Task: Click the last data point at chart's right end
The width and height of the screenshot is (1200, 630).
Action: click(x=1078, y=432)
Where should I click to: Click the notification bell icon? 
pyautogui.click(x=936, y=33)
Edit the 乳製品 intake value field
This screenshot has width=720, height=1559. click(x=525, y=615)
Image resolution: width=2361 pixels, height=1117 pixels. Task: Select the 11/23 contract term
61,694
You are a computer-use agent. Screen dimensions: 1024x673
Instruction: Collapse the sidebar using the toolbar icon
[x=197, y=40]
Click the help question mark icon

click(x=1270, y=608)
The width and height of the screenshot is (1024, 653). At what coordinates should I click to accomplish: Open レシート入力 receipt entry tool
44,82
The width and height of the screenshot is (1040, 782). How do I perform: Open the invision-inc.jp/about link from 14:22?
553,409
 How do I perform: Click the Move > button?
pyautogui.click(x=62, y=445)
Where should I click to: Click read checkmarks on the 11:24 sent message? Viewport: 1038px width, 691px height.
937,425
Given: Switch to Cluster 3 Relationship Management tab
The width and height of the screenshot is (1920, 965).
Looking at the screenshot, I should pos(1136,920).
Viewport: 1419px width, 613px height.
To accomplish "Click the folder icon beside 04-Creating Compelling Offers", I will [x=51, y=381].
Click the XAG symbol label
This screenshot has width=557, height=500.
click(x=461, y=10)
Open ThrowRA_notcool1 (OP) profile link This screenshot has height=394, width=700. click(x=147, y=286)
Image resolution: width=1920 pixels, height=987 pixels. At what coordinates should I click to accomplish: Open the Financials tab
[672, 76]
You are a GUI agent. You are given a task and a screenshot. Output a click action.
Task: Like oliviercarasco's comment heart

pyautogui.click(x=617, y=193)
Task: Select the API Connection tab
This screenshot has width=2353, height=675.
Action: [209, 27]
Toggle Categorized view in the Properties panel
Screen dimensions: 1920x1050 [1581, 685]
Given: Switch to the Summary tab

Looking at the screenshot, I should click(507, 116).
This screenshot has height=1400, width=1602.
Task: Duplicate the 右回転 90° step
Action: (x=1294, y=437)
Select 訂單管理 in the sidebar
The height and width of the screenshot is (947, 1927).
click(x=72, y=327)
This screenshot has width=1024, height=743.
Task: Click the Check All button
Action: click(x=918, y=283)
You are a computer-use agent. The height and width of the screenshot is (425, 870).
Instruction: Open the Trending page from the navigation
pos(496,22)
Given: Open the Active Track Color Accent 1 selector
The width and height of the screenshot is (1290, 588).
-=-=-=-=-
● **Work to complete**
Scan the listing and copy every line where the string "computer" shows up.

● **Your response**
You are a computer-use agent. Screen dimensions: 1024x673
You are a computer-use agent. The height and width of the screenshot is (425, 870).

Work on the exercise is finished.